Secara rinci, bahan bakar menjadi paling banyak menyuplai di pos beban operasional penerbangan sebesar US$ 535,51 juta, meningkat dari sebelum US$ 439,2 miliar. Lalu ada beban penyusutan US$ 168,86 miliar darri US$ 163,04 miliar.
Lalu ada pos beban pemeliharaan dan perbaikan senilai US$ 257,57 juta naik dibandingkan periode yang sama tahun sebelumnya US$ 159,49 juta. Beban umum dan administrasi GIAA juga meningkat hingga semester I 2024 menjadi US$ 123,05 juta dari sebelum US$ 97,15 juta.
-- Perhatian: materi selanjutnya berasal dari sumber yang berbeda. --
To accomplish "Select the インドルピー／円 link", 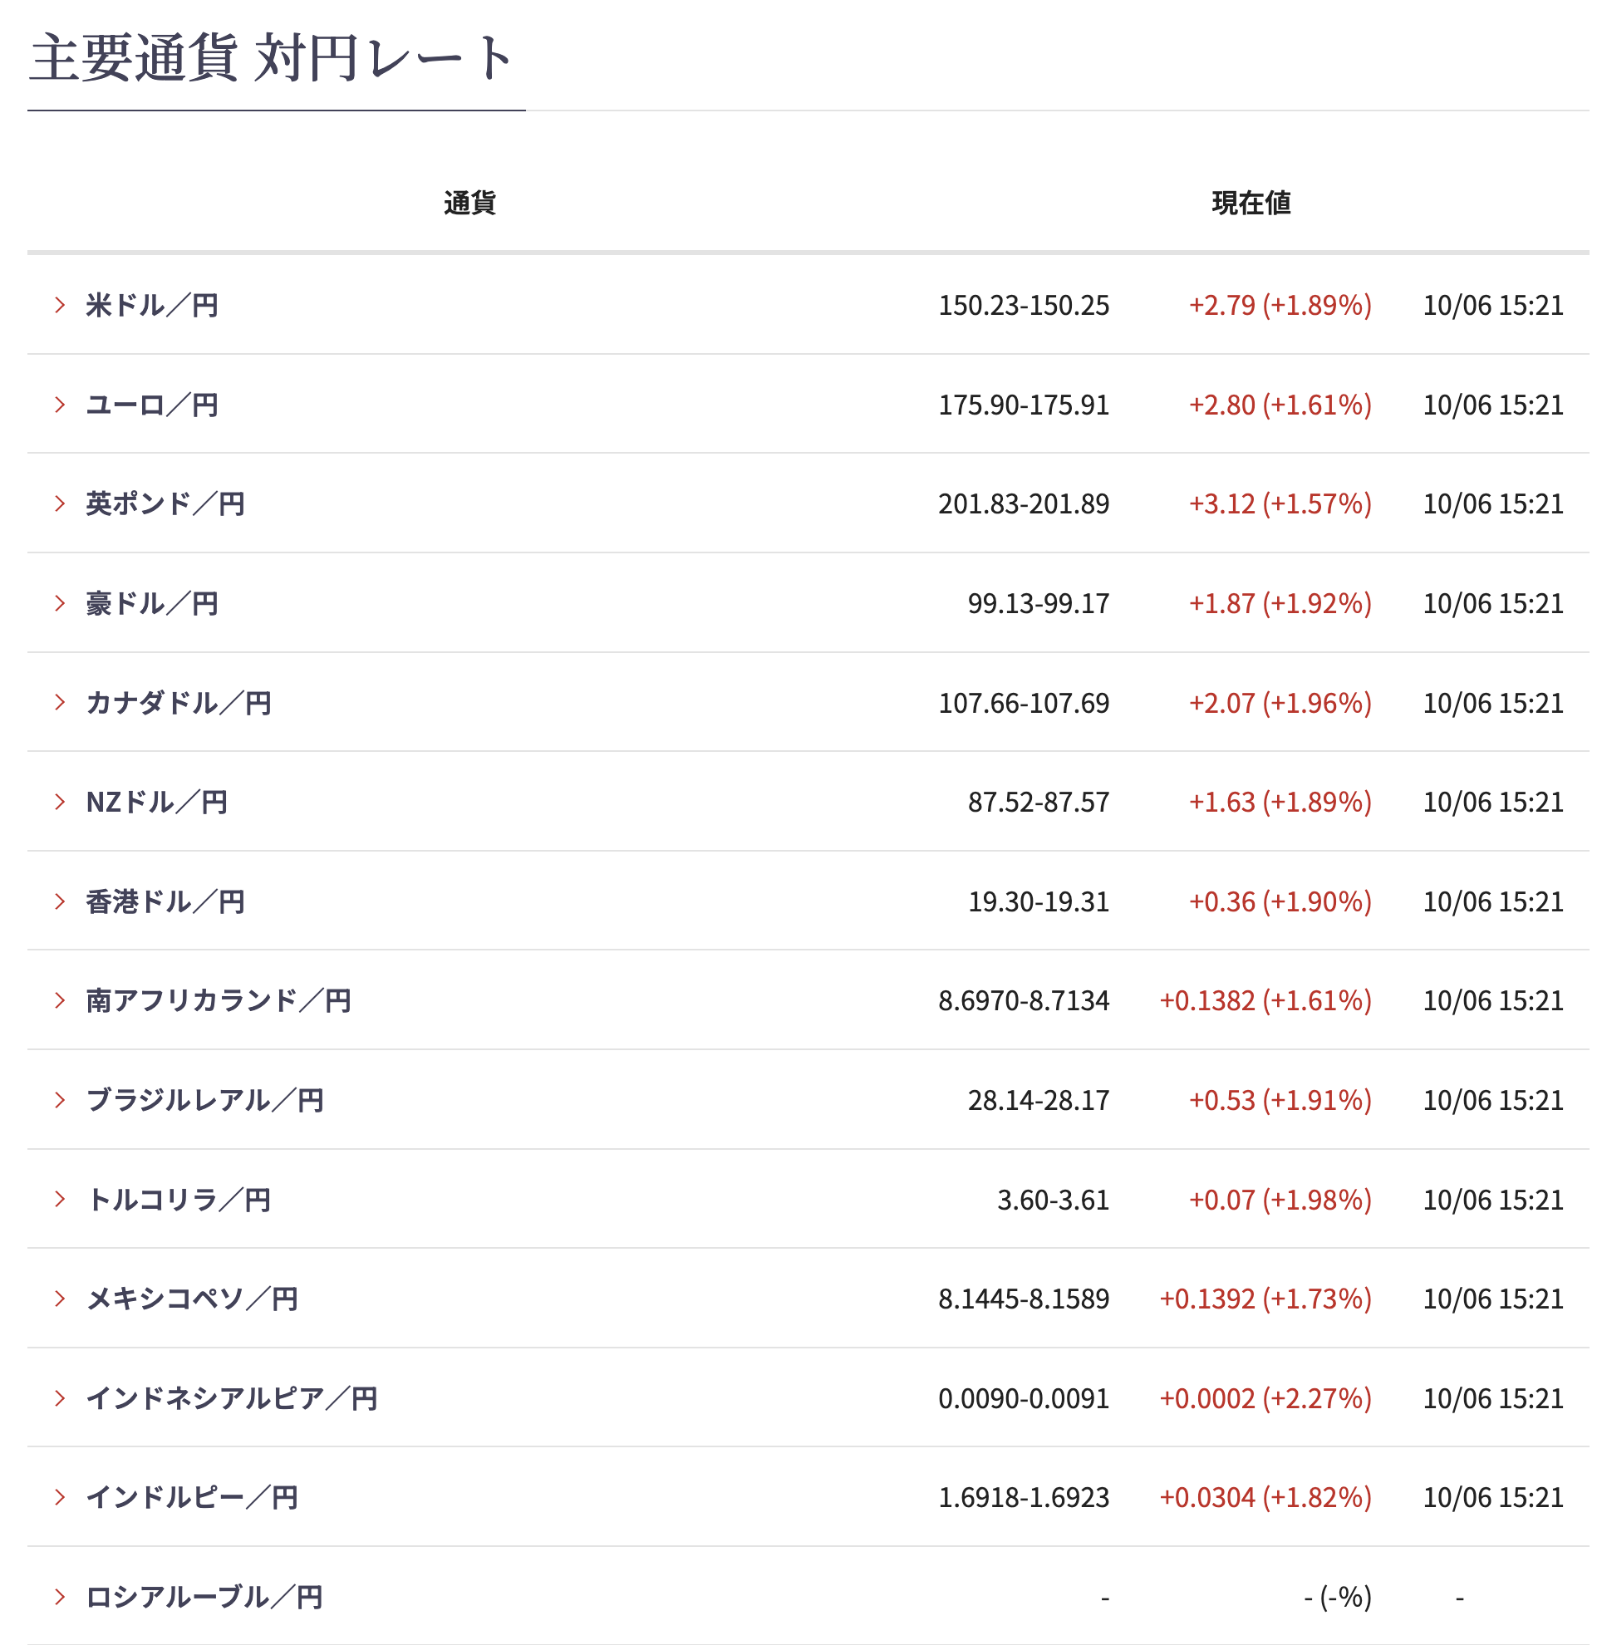I will (192, 1497).
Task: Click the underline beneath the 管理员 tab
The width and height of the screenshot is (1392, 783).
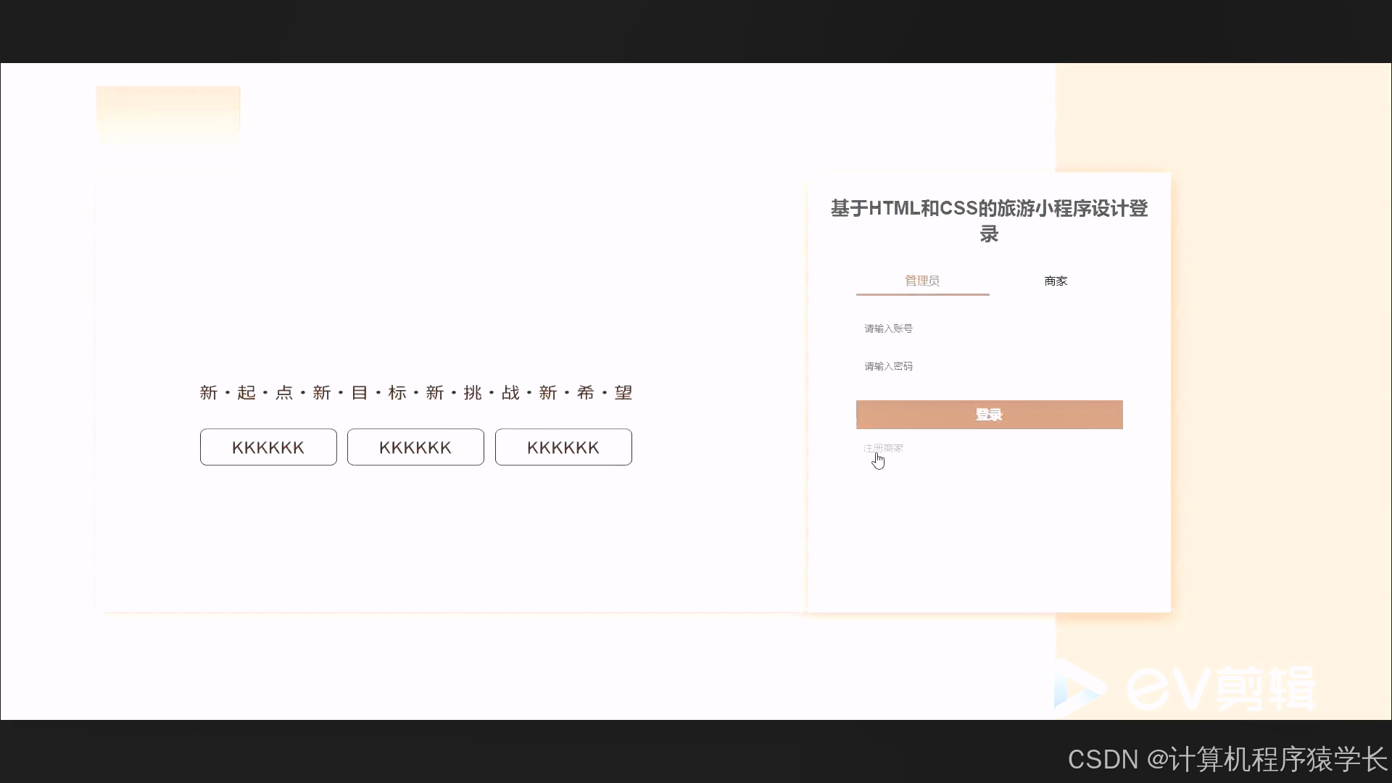Action: 922,294
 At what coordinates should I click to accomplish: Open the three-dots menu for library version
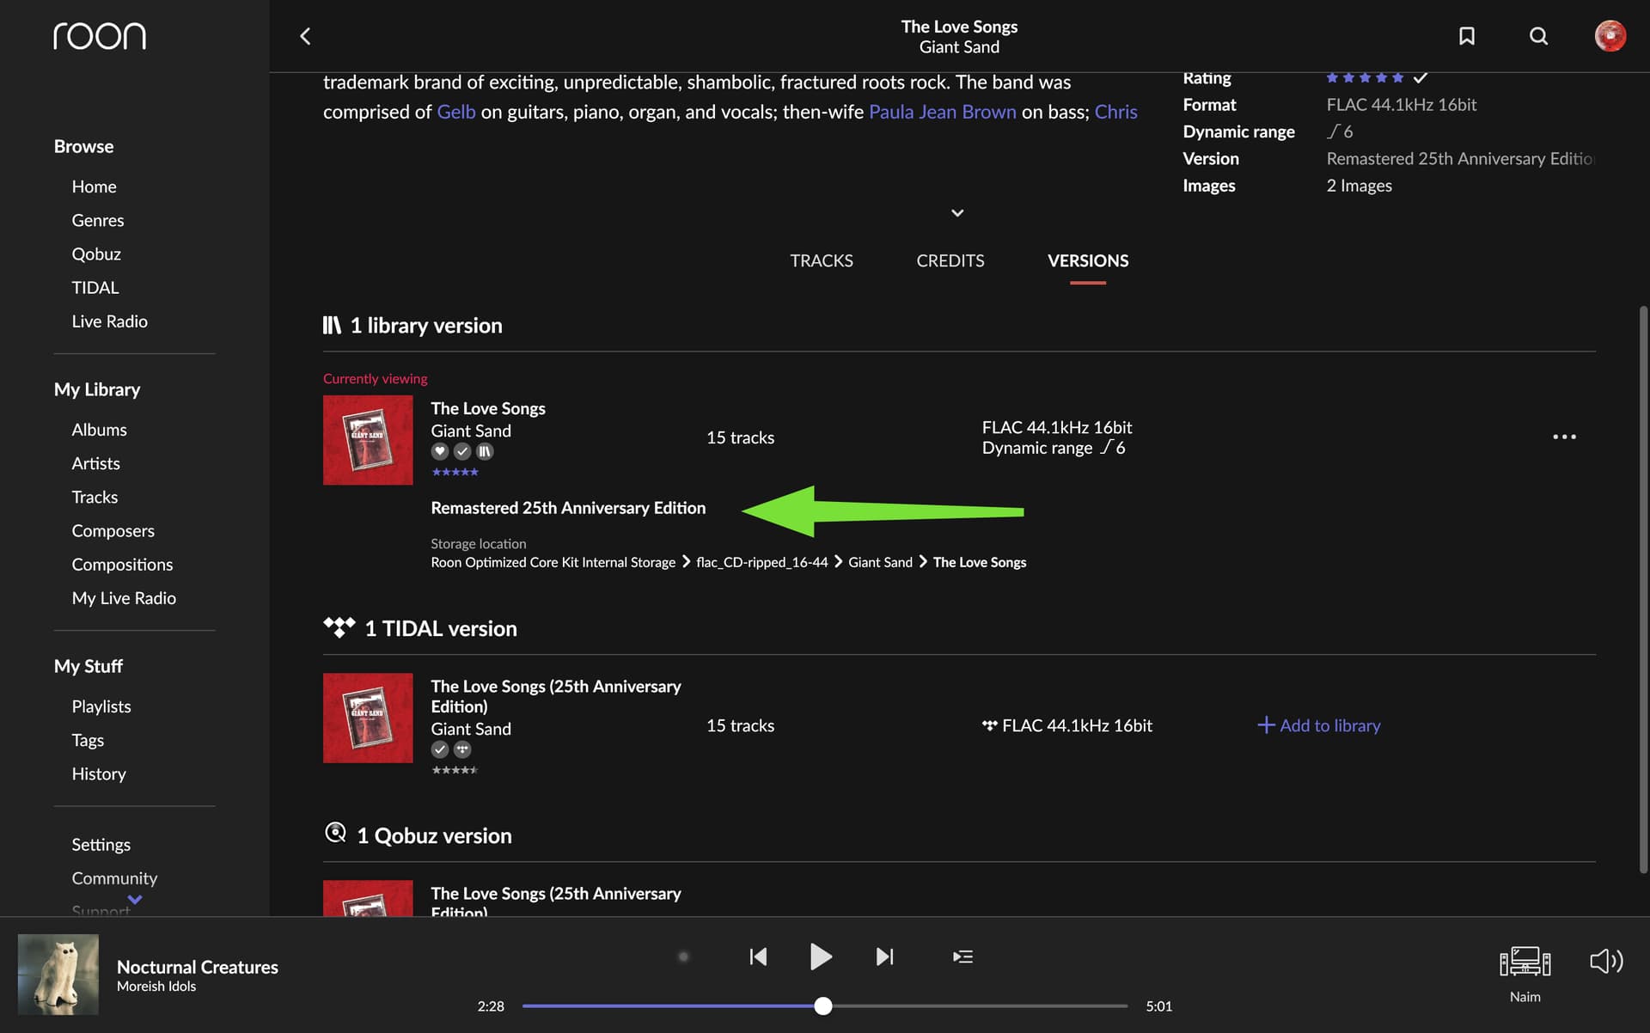(x=1564, y=437)
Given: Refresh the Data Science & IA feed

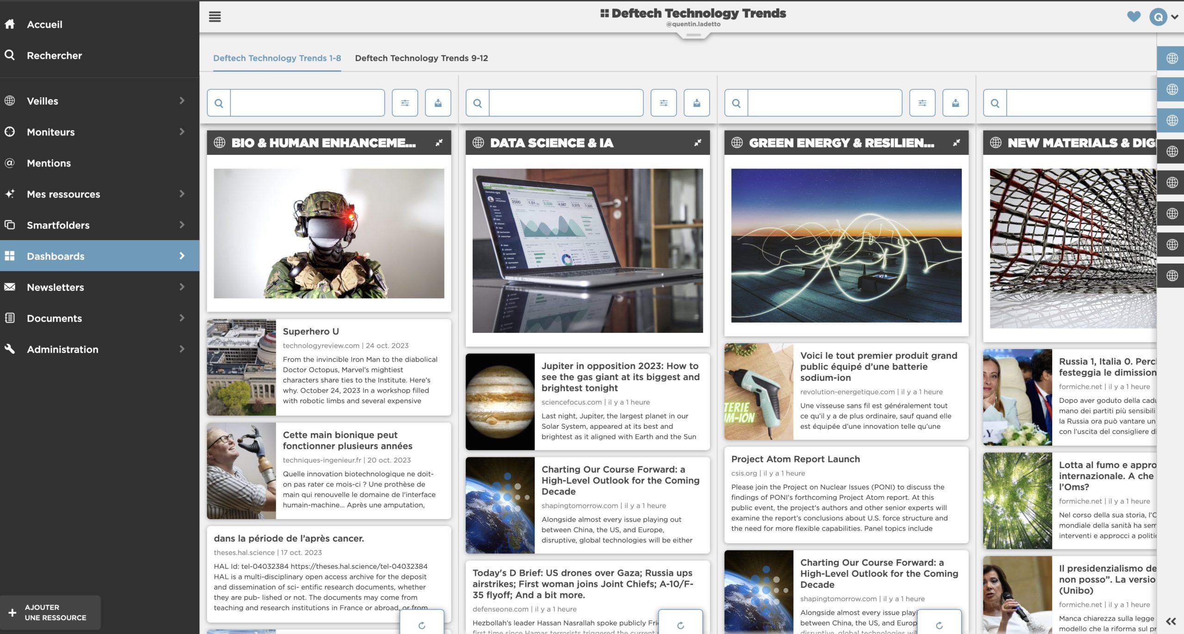Looking at the screenshot, I should [680, 625].
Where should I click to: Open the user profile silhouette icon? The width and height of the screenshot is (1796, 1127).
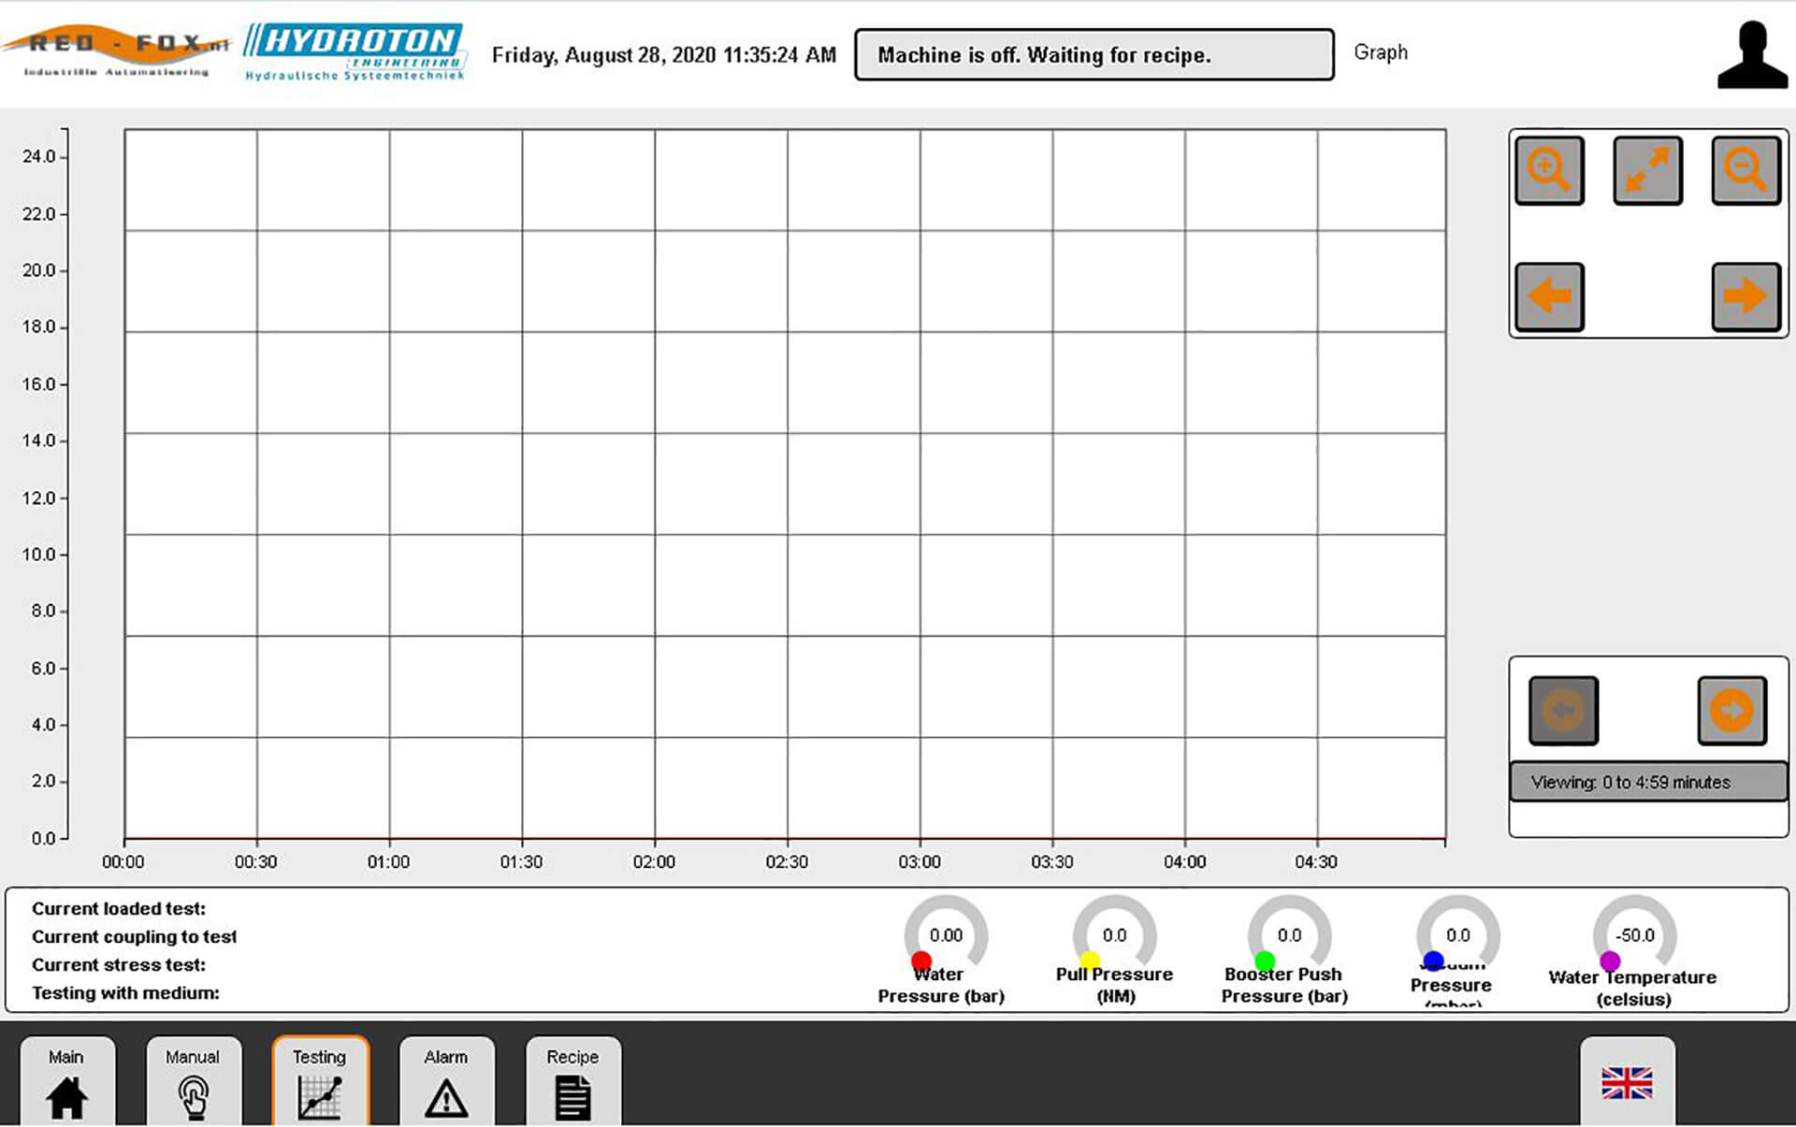pyautogui.click(x=1751, y=56)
Selanjutnya Garuda Indonesia membukukan beban tiket, penjualan dan promosi US$ 84,1 juta dari US$ 72,3 juta dan beban pelayanan penumpang US$ 107,16 juta. Sementara untuk beban keuangan sebesar US$ 246,45 juta dari US$ 222,77 juta.
Beban ini menjadi salah satu efek kerugian yang dialami Garuda Indonesia. Dalam laporan keuangan perusahaan, GIAA masih mencatatkan kerugian yang dapat diatribusikan kepada pemilik entitas induk US$ 106,93 juta, setara Rp 1,55 triliun per semester satu 2024, bengkak 32,8% dari periode yang sama tahun sebelumnya US$ 76,5 juta.
Daftar Utang Garuda Indonesia ke Bank
Selain beban, kinerja Garuda Indonesia juga dibayangi beberapa utang bank dari utang jangka pendek maupun jangka panjang. Utang jangka panjang GIAA senilai US$ 661,62 atau Rp 10,1 triliun. Di sisi lain, utang jangka pendek Garuda Indonesia US$ 958,4 ribu atau Rp 14,63 miliar. Secara rinci pinjaman jangka pendek GIAA berasal dari PT Perusahaan Pengelola Aset (PPA) sebesar US$ 958,4 ribu.
Untuk pos pinjaman jangka panjang Garuda Indonesia berasal dari Bank Panin US$ 25,84 juta dan Bank Permata senilai US$ 11,95 juta. Lalu pinjaman jangka panjang dari Bank of China Co. Ltd senilai US$ 3,93 juta dan Bank of China Limited yakni US$ 3,61 juta.
Lalu terdapat pinjaman jangka panjang dari pihak ketiga yaitu Bank Maybank Indonesia US$ 35 juta, Bank CTBC Indonesia US$ 15,34 juta, Bank KEB Hana US$ 6,3 juta, hingga Bank Central Asia atau BCA senilai US$ 890,79 juta.